[Entries on target coordinates]
○ ○ ○ ○ ○ ○ ○

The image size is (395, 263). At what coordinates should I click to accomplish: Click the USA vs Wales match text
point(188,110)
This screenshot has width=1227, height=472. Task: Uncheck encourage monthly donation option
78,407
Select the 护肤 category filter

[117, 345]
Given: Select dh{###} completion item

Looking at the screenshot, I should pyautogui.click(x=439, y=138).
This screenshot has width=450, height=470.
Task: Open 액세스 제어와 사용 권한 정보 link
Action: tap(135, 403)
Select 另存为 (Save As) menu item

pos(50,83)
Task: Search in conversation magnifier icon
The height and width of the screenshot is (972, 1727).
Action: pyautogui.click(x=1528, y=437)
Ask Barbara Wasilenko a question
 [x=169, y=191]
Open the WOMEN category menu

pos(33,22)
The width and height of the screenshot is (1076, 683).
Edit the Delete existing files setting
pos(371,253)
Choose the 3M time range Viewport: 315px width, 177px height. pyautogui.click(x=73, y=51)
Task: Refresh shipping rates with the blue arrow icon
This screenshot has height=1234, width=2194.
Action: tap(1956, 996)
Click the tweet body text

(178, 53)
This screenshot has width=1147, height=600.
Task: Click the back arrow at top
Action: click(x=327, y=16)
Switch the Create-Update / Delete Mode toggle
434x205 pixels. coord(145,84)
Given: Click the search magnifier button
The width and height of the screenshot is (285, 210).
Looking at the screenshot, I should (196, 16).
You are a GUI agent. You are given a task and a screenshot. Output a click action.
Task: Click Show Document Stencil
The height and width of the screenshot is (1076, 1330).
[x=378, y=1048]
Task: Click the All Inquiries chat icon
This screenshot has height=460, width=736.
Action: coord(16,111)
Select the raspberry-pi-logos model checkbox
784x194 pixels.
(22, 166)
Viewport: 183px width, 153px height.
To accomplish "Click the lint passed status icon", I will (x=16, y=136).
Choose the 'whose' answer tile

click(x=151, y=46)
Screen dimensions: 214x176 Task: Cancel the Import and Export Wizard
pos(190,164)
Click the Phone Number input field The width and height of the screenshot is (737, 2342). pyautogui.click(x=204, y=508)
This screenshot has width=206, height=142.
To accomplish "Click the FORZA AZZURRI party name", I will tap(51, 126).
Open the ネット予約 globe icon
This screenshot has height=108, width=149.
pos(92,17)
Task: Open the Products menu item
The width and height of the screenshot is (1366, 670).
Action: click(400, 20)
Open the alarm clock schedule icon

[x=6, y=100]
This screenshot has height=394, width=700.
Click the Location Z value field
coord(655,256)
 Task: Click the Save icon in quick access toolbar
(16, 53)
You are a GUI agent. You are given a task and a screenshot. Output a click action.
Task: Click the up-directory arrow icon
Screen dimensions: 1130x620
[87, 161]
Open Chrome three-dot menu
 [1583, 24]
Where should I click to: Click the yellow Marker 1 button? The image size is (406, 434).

○ ○ ○ ○ ○ ○ ○

## GOAL
Quote the part of the listing above that opens with the line containing "Switch the Create-Update / Delete Mode toggle" and closes with the line containing "Looking at the screenshot, I should (196, 16).", with both of those lines included.

## RESPONSE TO THIS EXERCISE
Switch the Create-Update / Delete Mode toggle
434x205 pixels. coord(145,84)
Given: Click the search magnifier button
The width and height of the screenshot is (285, 210).
Looking at the screenshot, I should (196, 16).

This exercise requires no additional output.